■ **DATA UNDER STUDY**:
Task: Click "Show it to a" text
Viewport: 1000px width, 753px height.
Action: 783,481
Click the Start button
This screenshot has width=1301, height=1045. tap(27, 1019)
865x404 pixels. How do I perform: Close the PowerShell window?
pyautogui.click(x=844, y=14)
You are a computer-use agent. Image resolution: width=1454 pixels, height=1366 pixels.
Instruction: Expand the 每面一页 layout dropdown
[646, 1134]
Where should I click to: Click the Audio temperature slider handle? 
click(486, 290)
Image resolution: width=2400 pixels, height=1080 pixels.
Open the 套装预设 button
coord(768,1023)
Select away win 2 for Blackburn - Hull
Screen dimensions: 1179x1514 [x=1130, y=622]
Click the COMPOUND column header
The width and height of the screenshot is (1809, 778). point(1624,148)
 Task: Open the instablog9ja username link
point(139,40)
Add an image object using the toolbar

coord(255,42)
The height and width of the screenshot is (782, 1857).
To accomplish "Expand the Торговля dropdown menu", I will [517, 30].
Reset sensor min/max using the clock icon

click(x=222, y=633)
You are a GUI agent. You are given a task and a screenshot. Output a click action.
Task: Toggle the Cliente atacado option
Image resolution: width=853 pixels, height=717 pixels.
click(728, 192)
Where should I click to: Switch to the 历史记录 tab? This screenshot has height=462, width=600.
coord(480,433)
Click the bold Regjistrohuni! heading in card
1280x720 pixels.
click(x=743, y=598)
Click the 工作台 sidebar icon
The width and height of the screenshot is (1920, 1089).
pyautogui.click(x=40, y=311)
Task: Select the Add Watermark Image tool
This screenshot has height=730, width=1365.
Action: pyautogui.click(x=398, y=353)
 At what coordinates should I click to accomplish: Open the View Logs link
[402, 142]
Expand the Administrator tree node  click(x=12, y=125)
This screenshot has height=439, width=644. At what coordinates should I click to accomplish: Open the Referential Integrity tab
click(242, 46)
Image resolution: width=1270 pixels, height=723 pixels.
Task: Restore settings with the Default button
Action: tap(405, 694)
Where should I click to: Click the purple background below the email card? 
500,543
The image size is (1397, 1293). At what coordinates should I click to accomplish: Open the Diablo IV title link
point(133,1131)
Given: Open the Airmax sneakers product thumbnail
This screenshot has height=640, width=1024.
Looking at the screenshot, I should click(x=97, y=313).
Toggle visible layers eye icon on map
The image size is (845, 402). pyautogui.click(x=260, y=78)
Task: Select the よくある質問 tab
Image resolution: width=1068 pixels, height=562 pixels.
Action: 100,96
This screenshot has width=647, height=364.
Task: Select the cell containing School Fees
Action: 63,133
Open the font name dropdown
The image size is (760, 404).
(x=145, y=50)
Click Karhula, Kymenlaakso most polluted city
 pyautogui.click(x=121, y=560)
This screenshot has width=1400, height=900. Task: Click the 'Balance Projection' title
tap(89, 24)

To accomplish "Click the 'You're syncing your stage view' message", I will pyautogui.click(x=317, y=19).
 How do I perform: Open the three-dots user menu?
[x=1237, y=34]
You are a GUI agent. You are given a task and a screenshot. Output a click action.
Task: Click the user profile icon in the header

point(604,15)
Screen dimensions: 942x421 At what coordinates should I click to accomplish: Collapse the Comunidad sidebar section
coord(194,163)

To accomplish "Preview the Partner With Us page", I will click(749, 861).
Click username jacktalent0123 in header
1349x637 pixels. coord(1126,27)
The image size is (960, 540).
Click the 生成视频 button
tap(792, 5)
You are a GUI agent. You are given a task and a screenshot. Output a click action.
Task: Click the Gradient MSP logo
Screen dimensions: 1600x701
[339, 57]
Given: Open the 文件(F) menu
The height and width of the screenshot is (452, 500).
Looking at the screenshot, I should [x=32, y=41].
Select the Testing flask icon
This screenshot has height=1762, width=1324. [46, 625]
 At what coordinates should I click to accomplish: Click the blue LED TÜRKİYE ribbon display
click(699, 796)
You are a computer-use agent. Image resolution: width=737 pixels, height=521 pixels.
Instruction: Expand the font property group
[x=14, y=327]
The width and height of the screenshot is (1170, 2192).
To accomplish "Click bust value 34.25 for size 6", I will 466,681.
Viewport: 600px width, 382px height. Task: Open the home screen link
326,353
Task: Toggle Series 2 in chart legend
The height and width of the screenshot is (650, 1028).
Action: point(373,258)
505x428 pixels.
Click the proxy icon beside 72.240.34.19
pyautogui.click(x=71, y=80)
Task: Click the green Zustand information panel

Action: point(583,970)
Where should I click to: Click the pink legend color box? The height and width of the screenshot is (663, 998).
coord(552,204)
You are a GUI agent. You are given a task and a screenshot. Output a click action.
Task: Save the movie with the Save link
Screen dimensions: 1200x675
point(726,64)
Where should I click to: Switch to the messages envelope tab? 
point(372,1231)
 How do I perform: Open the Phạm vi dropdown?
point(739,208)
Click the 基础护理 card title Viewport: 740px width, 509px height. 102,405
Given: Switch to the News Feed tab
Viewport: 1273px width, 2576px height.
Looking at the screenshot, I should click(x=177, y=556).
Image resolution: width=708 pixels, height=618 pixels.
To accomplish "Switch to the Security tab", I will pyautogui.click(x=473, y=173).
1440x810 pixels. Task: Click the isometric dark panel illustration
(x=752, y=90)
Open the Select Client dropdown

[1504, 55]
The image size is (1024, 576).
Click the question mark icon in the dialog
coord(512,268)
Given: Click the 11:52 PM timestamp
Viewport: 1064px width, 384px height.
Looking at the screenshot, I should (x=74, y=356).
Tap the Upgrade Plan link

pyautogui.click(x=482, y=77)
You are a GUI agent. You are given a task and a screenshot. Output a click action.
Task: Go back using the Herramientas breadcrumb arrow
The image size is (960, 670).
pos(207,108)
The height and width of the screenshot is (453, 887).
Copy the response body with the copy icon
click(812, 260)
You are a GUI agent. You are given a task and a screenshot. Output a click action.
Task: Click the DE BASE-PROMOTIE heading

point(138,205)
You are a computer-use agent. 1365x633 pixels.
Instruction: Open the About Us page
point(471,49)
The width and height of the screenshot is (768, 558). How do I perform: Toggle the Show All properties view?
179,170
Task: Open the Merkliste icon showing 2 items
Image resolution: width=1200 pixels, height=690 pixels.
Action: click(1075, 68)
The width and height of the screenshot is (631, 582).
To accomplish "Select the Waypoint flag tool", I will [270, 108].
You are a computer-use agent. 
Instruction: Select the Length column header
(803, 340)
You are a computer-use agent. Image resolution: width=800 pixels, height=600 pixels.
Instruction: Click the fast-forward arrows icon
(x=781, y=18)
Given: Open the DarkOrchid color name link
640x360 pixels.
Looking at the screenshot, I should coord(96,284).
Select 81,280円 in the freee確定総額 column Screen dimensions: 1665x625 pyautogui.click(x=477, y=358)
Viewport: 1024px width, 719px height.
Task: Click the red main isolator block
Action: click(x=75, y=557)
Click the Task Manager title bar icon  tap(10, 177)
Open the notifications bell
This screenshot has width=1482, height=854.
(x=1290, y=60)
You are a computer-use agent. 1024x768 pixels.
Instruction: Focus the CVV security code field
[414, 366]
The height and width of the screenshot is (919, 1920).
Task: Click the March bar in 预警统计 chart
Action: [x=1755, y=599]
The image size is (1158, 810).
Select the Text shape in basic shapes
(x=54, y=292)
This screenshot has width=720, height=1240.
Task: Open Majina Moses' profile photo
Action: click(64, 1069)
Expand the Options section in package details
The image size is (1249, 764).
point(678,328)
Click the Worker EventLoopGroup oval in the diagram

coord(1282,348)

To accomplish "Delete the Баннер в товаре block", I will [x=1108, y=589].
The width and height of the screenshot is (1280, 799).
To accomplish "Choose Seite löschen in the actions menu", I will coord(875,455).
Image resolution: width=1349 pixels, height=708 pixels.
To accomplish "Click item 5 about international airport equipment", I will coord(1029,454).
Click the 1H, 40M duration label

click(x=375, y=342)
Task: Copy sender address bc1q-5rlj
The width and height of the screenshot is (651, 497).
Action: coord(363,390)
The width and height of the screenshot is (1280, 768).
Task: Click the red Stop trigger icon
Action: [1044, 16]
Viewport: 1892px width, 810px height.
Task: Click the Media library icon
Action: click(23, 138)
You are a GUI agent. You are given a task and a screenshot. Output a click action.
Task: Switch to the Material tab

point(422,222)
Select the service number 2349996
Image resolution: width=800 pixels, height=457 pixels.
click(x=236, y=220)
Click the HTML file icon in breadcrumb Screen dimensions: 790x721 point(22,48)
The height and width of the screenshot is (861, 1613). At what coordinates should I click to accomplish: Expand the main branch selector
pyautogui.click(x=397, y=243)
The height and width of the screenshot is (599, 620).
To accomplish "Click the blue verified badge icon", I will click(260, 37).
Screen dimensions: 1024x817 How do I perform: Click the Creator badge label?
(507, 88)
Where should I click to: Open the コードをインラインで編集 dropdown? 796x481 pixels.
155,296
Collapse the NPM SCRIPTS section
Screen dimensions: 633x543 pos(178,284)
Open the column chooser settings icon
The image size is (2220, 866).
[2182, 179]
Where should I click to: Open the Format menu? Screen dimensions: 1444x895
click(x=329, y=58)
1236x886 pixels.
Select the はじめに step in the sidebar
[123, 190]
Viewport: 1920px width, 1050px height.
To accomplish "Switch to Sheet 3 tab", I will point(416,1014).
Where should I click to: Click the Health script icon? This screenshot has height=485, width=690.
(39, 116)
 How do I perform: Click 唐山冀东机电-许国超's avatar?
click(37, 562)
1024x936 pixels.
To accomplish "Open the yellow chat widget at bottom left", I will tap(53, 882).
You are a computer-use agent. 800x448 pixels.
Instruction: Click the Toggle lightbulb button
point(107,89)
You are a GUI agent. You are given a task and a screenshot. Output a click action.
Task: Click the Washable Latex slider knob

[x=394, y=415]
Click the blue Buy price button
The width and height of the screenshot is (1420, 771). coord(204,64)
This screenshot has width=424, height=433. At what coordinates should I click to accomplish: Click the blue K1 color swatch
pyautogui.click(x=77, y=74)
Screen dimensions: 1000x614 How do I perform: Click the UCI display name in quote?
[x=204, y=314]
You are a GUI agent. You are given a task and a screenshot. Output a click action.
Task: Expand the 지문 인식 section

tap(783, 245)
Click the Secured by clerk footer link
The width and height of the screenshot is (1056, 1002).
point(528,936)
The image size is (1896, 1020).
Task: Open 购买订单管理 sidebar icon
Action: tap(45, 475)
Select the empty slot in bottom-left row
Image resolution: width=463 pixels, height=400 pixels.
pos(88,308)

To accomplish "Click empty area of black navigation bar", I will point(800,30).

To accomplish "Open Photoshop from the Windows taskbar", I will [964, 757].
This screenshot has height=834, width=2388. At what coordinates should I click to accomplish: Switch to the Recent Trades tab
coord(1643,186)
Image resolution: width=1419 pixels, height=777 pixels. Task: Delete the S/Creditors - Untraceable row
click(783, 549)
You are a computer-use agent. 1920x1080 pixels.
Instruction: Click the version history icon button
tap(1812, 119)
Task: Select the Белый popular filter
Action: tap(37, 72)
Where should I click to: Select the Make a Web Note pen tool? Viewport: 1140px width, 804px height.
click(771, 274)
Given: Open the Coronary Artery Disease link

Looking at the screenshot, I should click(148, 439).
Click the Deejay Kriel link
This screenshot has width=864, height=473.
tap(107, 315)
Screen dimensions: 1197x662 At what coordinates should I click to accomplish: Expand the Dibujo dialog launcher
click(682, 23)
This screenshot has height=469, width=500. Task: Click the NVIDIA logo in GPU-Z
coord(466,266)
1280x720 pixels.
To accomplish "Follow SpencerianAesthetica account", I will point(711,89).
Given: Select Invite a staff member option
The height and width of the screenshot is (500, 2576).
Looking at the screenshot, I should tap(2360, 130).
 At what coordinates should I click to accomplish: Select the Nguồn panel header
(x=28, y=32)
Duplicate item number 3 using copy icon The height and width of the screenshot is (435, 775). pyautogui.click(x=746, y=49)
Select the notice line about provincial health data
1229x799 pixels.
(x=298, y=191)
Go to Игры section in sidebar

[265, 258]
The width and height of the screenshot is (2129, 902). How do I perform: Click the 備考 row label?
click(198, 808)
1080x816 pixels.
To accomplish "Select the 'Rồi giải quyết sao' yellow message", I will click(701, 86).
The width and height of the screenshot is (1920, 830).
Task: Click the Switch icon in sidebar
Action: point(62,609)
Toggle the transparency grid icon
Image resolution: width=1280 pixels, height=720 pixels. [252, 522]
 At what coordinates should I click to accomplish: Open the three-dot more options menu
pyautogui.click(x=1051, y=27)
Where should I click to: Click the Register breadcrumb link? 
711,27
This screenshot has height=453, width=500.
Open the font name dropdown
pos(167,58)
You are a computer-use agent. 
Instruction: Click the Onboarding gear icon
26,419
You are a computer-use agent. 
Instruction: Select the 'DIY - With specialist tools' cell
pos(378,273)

■ **WHAT YOU HAVE TO DO**:
Write out, from the lines above, only those from the line with "Where should I click to: Open the コードをインラインで編集" to the line with "Viewport: 1920px width, 1050px height.", exactly as given, including the first and the last.

■ **RESULT OF THE EXERCISE**:
Where should I click to: Open the コードをインラインで編集 dropdown? 796x481 pixels.
155,296
Collapse the NPM SCRIPTS section
Screen dimensions: 633x543 pos(178,284)
Open the column chooser settings icon
The image size is (2220, 866).
[2182, 179]
Where should I click to: Open the Format menu? Screen dimensions: 1444x895
click(x=329, y=58)
1236x886 pixels.
Select the はじめに step in the sidebar
[123, 190]
Viewport: 1920px width, 1050px height.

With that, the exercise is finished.